Le premier « Conseil de métiers» est le seul à recevoir aussi rapidement l'approbation du sous-secrétaire d'État à l'enseignement technique. Après la réunion des 6 et 7 mars du Comité supérieur de l'enseignement technique où l'opposition des lyonnais au projet Courtier a été exprimée, et où le soutien au projet de loi a été décidé par le ministère, aucune approbation n'est plus accordée. Alors que la réponse du sous-secrétaire d'État à l'enseignement technique était parvenue quinze jours après pour le premier « Conseil de métier », il faut attendre trois mois l'approbation de la constitution du second « Conseil de métier », celui de l'habillement: demandée le 23 mai 1924, elle est accordée le 13 août 1924 19. Encore cette approbation ne se fait-elle pas dans les mêmes conditions: elle suit une mise en garde de M. Wiernsberger, qui rappelle au ministère l'utilité d'une réponse20. Cette démarche permet au sous-secrétaire d'État à l'enseignement technique de prendre connaissance de la création des « Conseils de métiers » et de leurs statuts. Mais l'approbation par le ministère n'est pas indispensable à la création de « Conseils de métiers ». L'absence de réponse du ministère ne peut donc inciter ces derniers à se déclarer dès leur formation.

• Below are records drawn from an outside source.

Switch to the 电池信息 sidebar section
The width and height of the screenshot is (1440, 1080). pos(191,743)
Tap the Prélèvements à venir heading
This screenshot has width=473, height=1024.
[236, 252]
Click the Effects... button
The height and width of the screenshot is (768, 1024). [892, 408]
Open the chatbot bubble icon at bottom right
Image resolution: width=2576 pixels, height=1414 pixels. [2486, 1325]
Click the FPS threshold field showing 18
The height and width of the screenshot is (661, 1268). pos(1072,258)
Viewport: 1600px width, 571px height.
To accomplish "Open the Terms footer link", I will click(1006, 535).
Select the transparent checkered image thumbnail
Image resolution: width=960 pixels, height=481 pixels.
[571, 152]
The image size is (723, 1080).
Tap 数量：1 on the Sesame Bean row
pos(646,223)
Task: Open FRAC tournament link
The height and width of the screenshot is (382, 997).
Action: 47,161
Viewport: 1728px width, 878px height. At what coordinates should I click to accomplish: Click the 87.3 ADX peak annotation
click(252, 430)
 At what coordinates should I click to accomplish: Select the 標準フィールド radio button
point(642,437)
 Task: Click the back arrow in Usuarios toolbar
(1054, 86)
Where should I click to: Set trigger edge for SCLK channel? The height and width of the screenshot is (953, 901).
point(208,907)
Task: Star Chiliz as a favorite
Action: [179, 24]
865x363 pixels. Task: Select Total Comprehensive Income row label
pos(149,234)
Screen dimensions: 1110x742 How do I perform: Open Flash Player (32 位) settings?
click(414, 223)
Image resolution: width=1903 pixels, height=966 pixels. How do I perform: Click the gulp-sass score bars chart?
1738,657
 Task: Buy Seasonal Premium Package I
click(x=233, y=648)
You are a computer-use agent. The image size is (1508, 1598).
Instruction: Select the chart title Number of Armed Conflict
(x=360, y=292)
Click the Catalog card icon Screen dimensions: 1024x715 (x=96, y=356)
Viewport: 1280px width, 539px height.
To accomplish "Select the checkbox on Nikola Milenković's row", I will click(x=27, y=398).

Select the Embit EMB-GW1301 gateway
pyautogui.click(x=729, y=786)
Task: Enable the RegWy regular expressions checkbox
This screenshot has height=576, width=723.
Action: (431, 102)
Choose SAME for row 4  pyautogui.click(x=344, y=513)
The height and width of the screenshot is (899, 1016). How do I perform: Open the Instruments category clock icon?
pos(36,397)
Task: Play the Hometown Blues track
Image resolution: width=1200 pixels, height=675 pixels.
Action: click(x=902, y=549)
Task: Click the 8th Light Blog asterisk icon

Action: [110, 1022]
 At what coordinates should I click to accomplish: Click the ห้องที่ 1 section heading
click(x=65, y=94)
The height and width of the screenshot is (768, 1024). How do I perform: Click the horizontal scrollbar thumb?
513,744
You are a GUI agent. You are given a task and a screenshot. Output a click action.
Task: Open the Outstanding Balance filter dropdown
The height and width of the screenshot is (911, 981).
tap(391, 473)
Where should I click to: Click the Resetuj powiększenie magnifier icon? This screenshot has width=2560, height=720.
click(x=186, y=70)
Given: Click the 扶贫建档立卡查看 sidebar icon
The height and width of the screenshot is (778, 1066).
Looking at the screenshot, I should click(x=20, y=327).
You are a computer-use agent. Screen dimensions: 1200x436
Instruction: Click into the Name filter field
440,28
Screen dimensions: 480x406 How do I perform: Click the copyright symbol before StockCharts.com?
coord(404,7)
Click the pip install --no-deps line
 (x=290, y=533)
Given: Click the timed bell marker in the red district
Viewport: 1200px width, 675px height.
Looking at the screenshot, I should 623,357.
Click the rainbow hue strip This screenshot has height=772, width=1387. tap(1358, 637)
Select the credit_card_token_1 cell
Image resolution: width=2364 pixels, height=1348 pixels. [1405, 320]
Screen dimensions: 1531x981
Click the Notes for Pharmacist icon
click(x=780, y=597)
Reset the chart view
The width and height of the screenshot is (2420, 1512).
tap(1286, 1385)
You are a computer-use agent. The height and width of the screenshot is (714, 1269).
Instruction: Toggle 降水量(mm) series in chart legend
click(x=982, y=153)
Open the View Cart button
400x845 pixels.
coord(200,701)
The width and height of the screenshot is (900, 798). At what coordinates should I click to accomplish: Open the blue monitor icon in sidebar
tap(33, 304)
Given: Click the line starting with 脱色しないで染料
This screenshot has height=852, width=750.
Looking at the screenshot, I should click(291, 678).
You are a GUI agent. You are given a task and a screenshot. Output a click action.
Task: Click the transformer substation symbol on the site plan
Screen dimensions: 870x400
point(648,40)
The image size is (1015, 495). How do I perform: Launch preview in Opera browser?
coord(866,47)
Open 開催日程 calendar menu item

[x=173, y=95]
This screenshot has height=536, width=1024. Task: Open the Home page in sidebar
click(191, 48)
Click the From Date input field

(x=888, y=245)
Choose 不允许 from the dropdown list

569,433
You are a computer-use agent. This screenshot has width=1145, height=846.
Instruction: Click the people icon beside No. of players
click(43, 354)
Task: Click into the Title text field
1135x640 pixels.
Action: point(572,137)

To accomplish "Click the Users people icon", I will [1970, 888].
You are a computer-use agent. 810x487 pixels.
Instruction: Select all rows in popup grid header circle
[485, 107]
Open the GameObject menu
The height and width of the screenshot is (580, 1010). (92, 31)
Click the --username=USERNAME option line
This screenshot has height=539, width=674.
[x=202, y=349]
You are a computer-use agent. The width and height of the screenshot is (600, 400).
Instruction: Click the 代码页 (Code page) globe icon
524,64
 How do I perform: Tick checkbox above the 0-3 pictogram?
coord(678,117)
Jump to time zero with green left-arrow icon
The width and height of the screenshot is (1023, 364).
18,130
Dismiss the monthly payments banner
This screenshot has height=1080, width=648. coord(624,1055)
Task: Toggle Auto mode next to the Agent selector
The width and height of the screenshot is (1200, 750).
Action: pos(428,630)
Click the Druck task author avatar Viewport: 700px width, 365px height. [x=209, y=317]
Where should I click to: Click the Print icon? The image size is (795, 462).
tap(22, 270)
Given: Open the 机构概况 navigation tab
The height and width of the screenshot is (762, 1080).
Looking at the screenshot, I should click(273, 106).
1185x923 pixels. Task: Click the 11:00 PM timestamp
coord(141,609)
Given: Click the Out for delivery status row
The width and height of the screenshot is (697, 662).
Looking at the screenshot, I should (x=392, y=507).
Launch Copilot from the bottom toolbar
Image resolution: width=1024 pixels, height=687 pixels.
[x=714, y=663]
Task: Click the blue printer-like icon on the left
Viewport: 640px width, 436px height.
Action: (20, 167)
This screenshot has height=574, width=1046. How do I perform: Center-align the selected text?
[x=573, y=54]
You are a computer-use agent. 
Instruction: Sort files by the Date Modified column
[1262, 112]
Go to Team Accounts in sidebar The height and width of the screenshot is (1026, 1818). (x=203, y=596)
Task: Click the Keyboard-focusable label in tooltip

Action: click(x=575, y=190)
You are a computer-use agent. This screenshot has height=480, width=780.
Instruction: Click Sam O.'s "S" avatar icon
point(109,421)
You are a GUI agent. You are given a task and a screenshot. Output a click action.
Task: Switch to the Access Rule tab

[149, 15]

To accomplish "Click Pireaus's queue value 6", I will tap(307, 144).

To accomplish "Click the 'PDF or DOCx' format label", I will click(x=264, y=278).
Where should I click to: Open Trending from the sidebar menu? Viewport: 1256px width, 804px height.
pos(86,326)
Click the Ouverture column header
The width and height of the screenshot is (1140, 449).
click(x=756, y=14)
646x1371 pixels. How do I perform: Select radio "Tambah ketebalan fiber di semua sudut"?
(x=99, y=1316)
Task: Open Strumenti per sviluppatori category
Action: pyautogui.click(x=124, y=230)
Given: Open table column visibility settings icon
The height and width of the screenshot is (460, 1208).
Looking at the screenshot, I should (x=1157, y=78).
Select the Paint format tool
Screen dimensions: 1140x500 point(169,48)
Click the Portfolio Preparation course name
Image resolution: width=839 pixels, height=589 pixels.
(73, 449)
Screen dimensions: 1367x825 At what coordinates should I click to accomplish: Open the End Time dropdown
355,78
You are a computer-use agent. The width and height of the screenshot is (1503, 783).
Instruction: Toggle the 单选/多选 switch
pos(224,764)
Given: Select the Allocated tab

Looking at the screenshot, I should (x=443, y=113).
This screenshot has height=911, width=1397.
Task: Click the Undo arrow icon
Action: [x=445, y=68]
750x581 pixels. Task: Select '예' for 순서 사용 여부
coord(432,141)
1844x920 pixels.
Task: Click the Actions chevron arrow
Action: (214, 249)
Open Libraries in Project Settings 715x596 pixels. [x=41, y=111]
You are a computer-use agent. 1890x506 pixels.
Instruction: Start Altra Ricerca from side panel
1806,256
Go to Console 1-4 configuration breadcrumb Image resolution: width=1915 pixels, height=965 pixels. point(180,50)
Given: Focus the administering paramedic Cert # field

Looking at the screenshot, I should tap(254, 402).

C'est dans ces conditions que l'annonce de la création du troisième « Conseil de métiers », celui des artisans photographes, n'est accompagnée ni des statuts de celui-ci, ni d'une demande d'approbation21.

A partir de ce moment, il n'est plus question d'approbation, mais le sous- secrétariat d'État à l'enseignement technique demande que les statuts de ce « Conseil de métiers » des artisans photographes lui soient transmis22 : c'est de cette manière que l'on apprend la création des quatre «Conseils de métiers » suivants23.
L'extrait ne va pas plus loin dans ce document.